(Brano di testo):
_ _ _ _ _ _ _
Adriano Olivetti, il Mezzogiorno e i Sassi di Matera (saggio di Alessandro Pellegatta).
In un momento di profonda crisi dei partiti in Italia, di mancanza di coerenza, di crisi di rappresentatività, di mancanza di verità, tutti siamo in pericolo. Il vuoto della politica, come in passato, come durante la crisi dell’Italia giolittiana, genera mostri e mostruosità. Ma è proprio nel buio più profondo che compare la prima luce del giorno. Ed è proprio quando i giorni si fanno più faticosi e difficili che corre in aiuto la realtà dell’utopia.
L’Italia, lo sappiamo bene tutti, ha avuto un Risorgimento incompiuto. Da questa incompiutezza nacque il colonialismo. Per decenni le disperate condizioni del Mezzogiorno sono state negate, rimosse. Il più grande problema nazionale è ancora davanti ai nostri occhi. Ma ci fu un uomo che riuscì, col suo movimento Comunità, a dare fiato alle speranze e ai pensieri di sviluppo locale e, attraverso esso, ai sogni di sviluppo del Mezzogiorno.
Adriano Olivetti, figlio di Camillo, alle cure di dirigente industriale aggiunse uno spiccato interesse per gli aspetti sociali della vita aziendale e per i problemi urbanistici. Direttore del piano regolatore della Valle d’Aosta e presidente dell’Istituto Nazionale di Urbanistica, fondò nel 1946, dopo una breve milizia socialista, il movimento Comunità, che crebbe d’importanza specie nel campo della diffusione della cultura economica e sociale. Le sue tesi ideologiche vennero espressein svariate opere, e in particolare nel saggio L’ordine politico delle comunità (1947), con cui, sulle tracce di Emmanuel Mounier e Jacques Maritain, elaborò una dottrina mirante a costituire un ordinamento della società e dello Stato in grado di realizzare forme di autogoverno ‘a misura d’uomo’. Il movimento fondato da Olivetti ebbe un certo successo, e nelle elezioni del 25 maggio 1958 egli venne anche eletto deputato. Ma la sua carriera politica lo deluse alquanto, fino ad indurlo alle dimissioni nel 1959.
_ _ _ _ _ _ _
(Record estratti):

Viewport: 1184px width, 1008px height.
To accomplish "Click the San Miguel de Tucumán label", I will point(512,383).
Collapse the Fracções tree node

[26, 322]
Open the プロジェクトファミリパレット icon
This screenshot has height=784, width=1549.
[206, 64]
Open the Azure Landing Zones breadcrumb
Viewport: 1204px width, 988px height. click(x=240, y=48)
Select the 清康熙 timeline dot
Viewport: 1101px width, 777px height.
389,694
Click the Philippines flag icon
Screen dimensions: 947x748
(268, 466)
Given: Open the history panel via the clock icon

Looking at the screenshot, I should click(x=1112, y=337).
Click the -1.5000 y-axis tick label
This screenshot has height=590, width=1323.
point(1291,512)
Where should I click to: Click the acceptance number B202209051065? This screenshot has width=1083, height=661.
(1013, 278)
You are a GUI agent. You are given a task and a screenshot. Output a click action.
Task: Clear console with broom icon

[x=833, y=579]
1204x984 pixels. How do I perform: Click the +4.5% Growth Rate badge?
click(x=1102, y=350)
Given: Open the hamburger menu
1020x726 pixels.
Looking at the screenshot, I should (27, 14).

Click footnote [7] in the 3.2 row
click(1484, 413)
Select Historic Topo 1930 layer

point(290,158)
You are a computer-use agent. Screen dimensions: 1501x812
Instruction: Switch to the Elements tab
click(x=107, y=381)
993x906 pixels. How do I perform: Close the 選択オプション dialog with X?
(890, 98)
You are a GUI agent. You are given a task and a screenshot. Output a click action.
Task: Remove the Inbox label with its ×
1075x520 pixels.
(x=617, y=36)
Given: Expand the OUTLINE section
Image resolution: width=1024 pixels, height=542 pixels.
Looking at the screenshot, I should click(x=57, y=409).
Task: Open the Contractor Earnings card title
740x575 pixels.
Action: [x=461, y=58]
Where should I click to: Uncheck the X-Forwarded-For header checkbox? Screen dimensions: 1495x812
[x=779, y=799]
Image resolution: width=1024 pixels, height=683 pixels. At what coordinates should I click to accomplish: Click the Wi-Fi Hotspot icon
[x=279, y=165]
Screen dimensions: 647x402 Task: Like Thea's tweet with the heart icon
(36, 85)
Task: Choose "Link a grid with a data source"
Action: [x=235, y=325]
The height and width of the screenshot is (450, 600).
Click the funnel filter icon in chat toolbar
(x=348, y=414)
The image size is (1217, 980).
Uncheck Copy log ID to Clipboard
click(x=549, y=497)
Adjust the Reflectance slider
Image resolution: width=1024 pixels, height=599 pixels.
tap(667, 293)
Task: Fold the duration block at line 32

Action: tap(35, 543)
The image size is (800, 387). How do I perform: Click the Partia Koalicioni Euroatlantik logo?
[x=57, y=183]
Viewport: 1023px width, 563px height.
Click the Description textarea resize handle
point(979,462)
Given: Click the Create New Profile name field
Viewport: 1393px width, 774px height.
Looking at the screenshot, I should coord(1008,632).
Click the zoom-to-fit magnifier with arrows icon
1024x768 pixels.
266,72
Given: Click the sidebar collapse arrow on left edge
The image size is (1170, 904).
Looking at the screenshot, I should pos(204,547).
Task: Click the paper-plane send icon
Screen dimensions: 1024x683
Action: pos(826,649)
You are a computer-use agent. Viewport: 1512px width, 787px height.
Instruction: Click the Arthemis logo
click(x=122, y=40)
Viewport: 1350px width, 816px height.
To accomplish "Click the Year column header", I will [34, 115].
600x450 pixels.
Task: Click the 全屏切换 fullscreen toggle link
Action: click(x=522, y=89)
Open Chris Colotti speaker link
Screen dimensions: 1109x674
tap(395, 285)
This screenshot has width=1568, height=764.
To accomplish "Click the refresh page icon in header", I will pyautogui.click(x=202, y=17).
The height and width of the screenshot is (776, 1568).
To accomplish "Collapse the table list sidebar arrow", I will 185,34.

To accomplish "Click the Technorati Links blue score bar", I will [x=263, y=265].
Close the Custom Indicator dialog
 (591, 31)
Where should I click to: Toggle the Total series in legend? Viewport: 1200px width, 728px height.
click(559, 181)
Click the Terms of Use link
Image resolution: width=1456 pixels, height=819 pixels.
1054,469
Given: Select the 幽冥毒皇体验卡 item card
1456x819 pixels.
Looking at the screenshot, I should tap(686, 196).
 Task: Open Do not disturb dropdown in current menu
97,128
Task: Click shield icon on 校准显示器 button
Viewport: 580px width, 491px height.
_ _ _ _ _ _ _
(Istruzioni):
1: Ricopia senza modifiche le righe dei record dalla riga che contiene "Task: Open the Contractor Earnings card title" fino alla riga che contiene "Action: [x=235, y=325]", entrambe comprese.
2: Scrivi il seguito del saggio su Adriano Olivetti e il Mezzogiorno, partendo dopo l'ultima frase riportata.
Il testo e i record sono materiali distinti e indipendenti.

(Risposte):
1:
Task: Open the Contractor Earnings card title
740x575 pixels.
Action: [x=461, y=58]
Where should I click to: Uncheck the X-Forwarded-For header checkbox? Screen dimensions: 1495x812
[x=779, y=799]
Image resolution: width=1024 pixels, height=683 pixels. At what coordinates should I click to accomplish: Click the Wi-Fi Hotspot icon
[x=279, y=165]
Screen dimensions: 647x402 Task: Like Thea's tweet with the heart icon
(36, 85)
Task: Choose "Link a grid with a data source"
Action: [x=235, y=325]

2:
Non esiste un manoscritto della principale opera di Olivetti. La sua prima edizione fu stampata in Svizzera tra la fine del 1944 e i primi mesi del 1945. La prima stesura risale tuttavia alla fine del 1942, ma fu soltanto dopo la sua liberazione da Regina Coeli e la successiva fuga in Svizzera che l’opera prese progressivamente corpo. Nella certezza della fine imminente dei regimi autoritari che avevano scatenato la guerra, in tutta Europa si avvertiva l’urgenza di riformulare nuovi piani di ricostruzione democratica. Erano quegli gli anni in cui fu effettuata una riconsiderazione globale delle istituzioni e degli strumenti della politica, che aveva quale scopo di adeguare gli istituti politici ai nuovi bisogni di libertà e di crescita sociale dopo le sofferenze della guerra e della lotta per la resistenza.
L’intento del volume di Olivetti era quello di dare un contenuto istituzionale al socialismo. Ma il modo in cui fu accolto è noto. Non ci volle molto ad Olivetti, che si era iscritto al Partito socialista e lavorava nel suo ufficio studi, per comprendere che era entrato in una ‘stanza vuota’, senza molta influenza sul corpo del partito, e da questo punto di vista la sua posizione fu molto simile a quella di Antonio Banfi nel PCI. Olivetti abbandonò così il partito dopo pochi mesi. E minimi furono anche i consensi esterni.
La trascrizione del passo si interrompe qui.